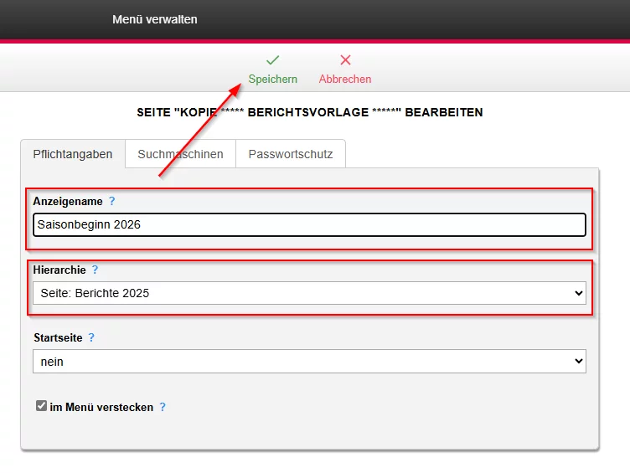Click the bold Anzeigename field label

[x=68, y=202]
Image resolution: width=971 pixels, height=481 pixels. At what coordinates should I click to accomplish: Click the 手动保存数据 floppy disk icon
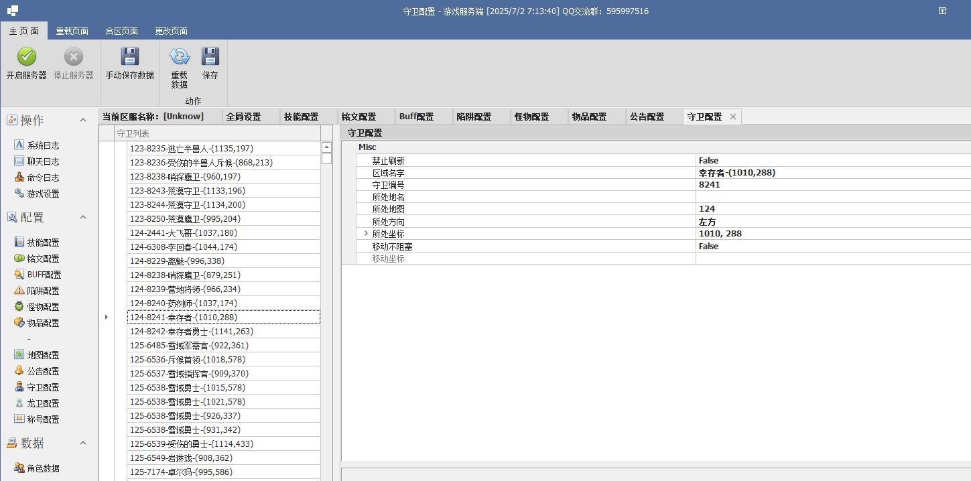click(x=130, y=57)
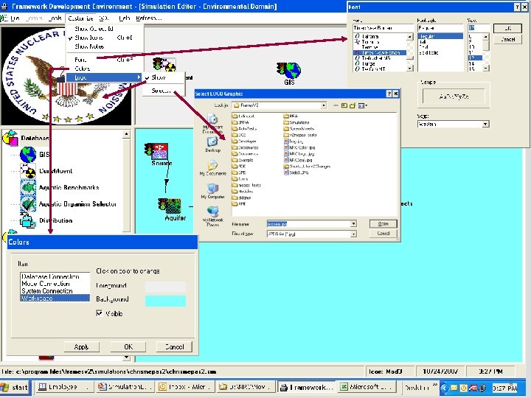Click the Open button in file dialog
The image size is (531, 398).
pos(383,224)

════

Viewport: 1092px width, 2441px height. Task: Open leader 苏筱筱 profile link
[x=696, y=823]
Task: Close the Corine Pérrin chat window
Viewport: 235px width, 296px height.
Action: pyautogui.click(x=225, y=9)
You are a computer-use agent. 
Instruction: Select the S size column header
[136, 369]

════

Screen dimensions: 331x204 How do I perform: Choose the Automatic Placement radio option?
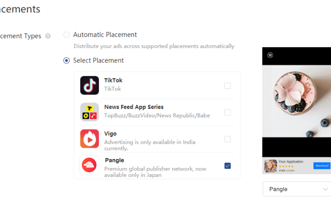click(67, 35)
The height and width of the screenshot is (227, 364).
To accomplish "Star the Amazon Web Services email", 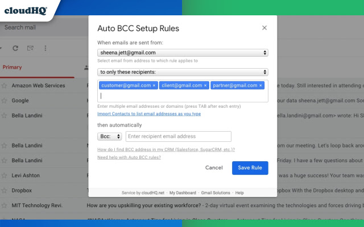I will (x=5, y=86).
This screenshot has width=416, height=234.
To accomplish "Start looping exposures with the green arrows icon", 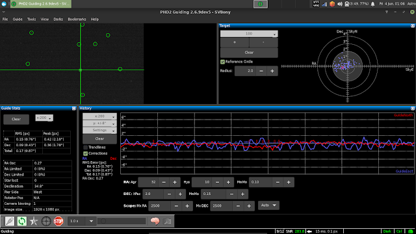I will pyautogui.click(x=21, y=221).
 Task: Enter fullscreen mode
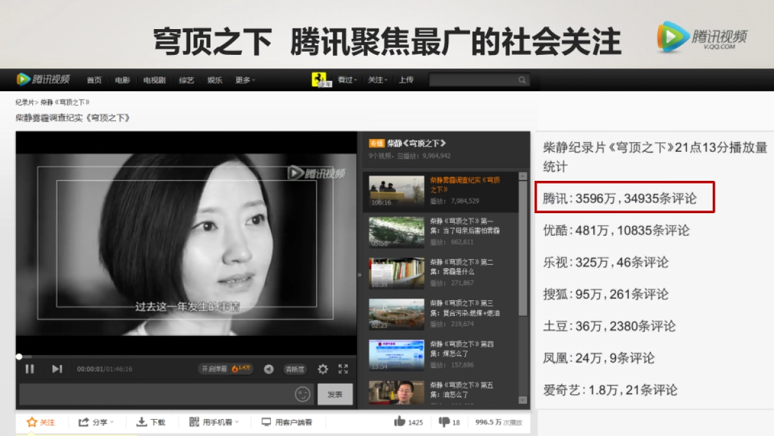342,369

════

• _Task goal_
Some of the data mentions "screenshot". Copy every line where it does.

• _Response_
The height and width of the screenshot is (227, 364).
This screenshot has width=416, height=234.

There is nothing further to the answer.